「介護したのは私なのに、兄のほうが多く相続するなんて…納得いかない」
お金のために介護していたわけではないといっても、長年介護していた身からすれば、何もしなくて遠くに住んでいる兄弟の方が相続でより多くの遺産を受け取ると、納得いかないのではないでしょうか。
今回はFPの筆者が、介護した人が納得のいく形で相続を受けるための、いくつかの方法を紹介します。
介護していた人がより多く相続する方法
介護していた人がより多くの遺産を相続する方法を3つ紹介します。
1 介護を受ける人に遺言書に書いてもらう
納得のいく相続を受けるために、介護が必要な状態になった早い段階で遺言書を書いてもらう、という方法があります。遺言がある場合、相続人は遺言通りに遺産分割を進めていくことになります。

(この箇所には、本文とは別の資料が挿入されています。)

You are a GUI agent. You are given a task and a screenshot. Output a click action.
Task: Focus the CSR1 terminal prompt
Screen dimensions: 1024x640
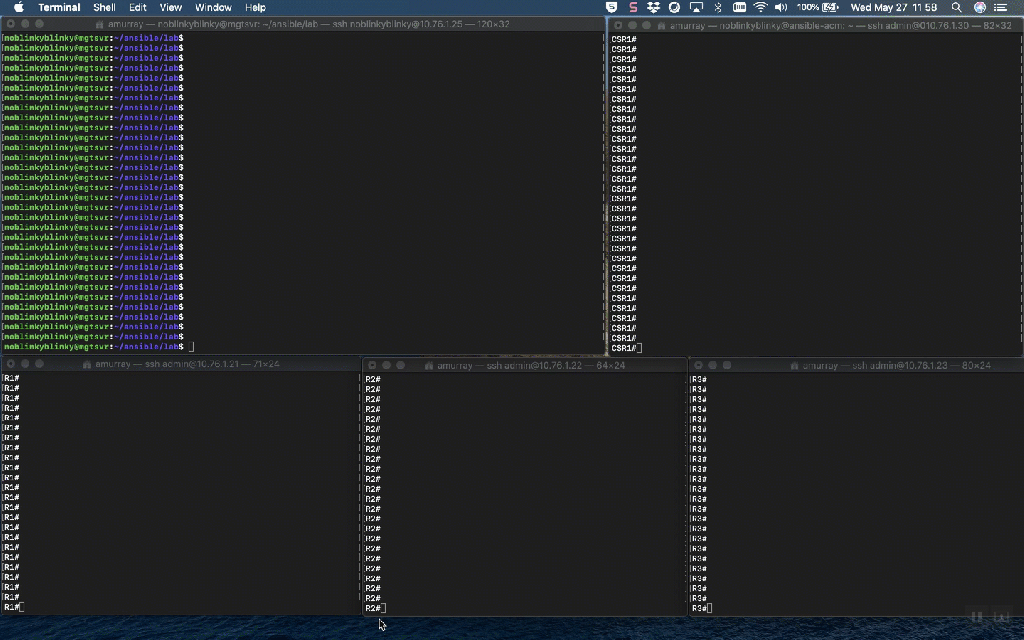pos(639,348)
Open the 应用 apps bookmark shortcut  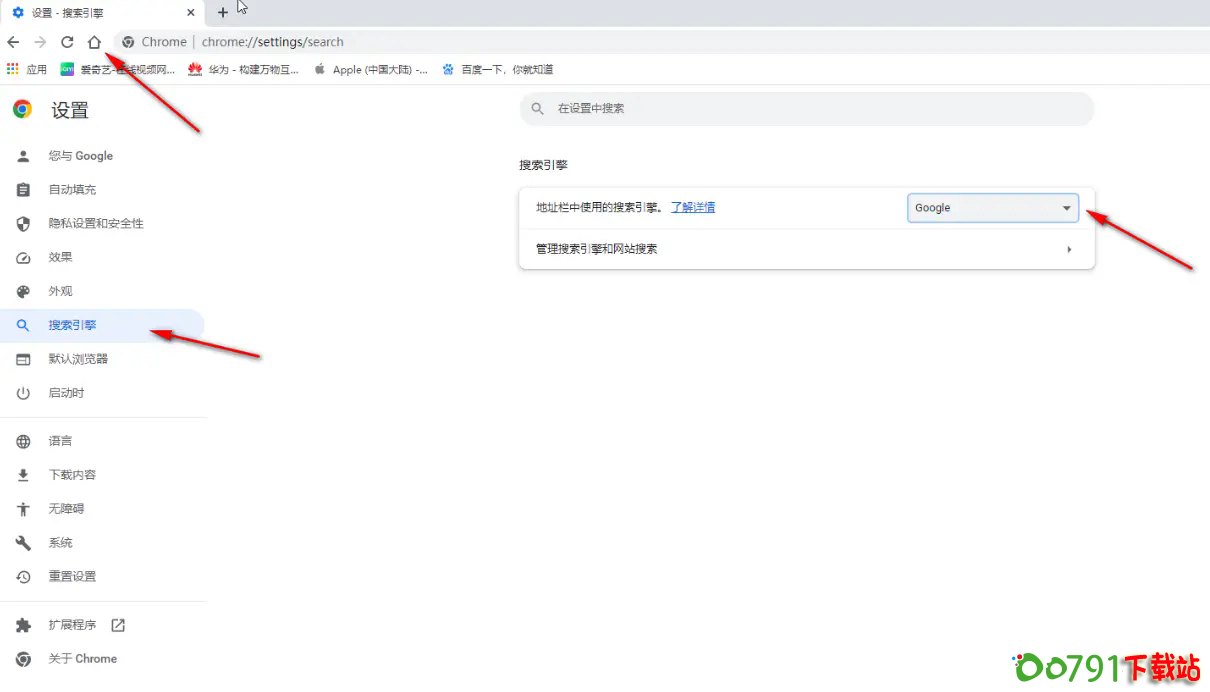pyautogui.click(x=27, y=69)
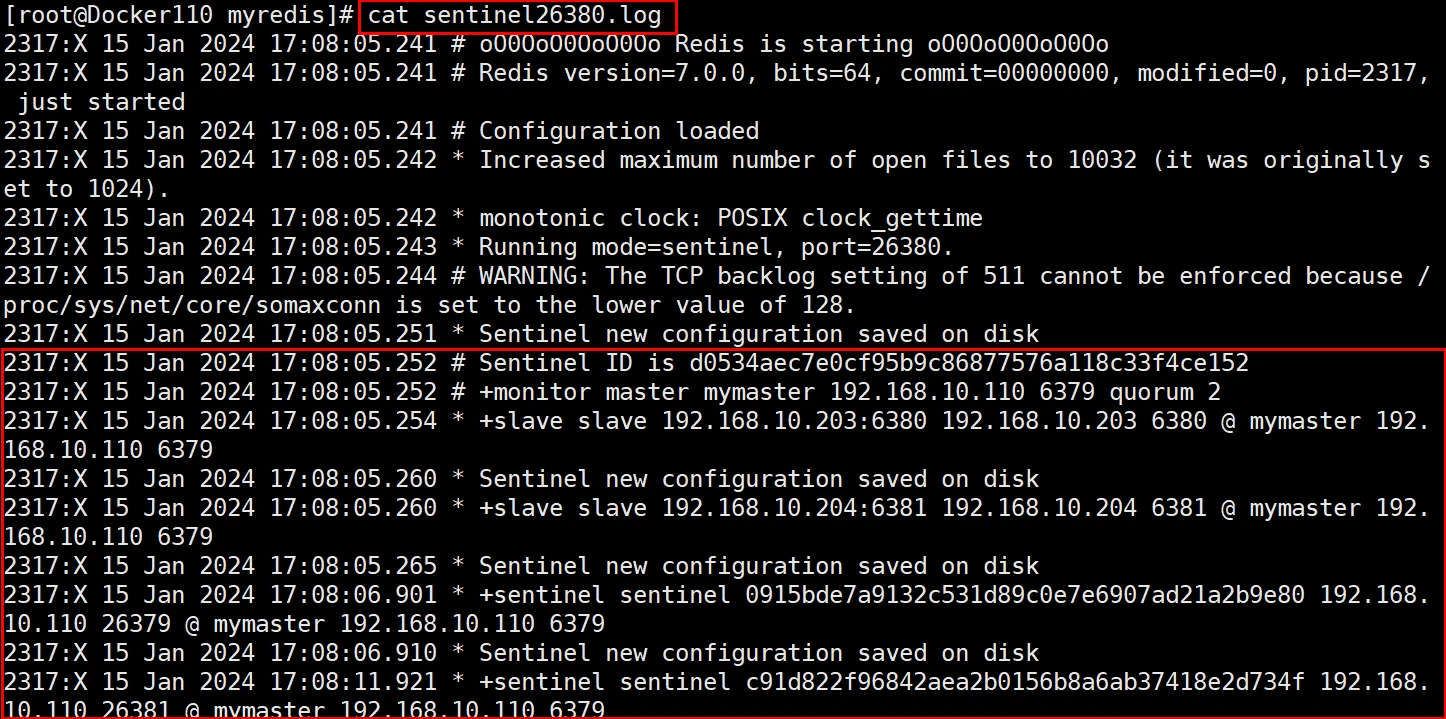Click the root@Docker110 myredis shell prompt
1446x719 pixels.
click(x=179, y=16)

安全性、確実性を高めたいときは、遺言書のなかでも公正証書遺言がおすすめです。
2 介護した人が生前贈与で多めに遺産を受け取る
介護を受けていた親が、生前に財産を、介護してくれる人に渡しておく方法も有効です。
介護した人は、生前贈与で先んじて財産を受け取っておけば、結果的に介護をしなかった他の相続人より多く財産を受け取れます。
注意点として、被相続人(財産を渡す人)に、「特別受益の持ち戻し免除」の意思表示をしてもらうことが重要です。これがないと、相続を受ける際に生前贈与を受けた分の金額が差し引かれてしまいます。特別受益の持ち戻し免除とは、生前贈与の分は遺産に含めずに遺産分割をするというものです。
例えばAさんが1,000万円の生前贈与を受けていて、相続発生時に遺産が2,000万円、相続人がAさんとBさんだった場合、一般的にはAさんが500万円、Bさんが1,500万円相続します。
しかし特別受益の持ち戻し免除の意思表示があれば、Aさん1,000万円、Bさん1,000万円となります。
なお、生前贈与は介護する人とされる人、双方の合意が必要なため、極力安全性が高い公正証書で贈与契約書を交わしましょう。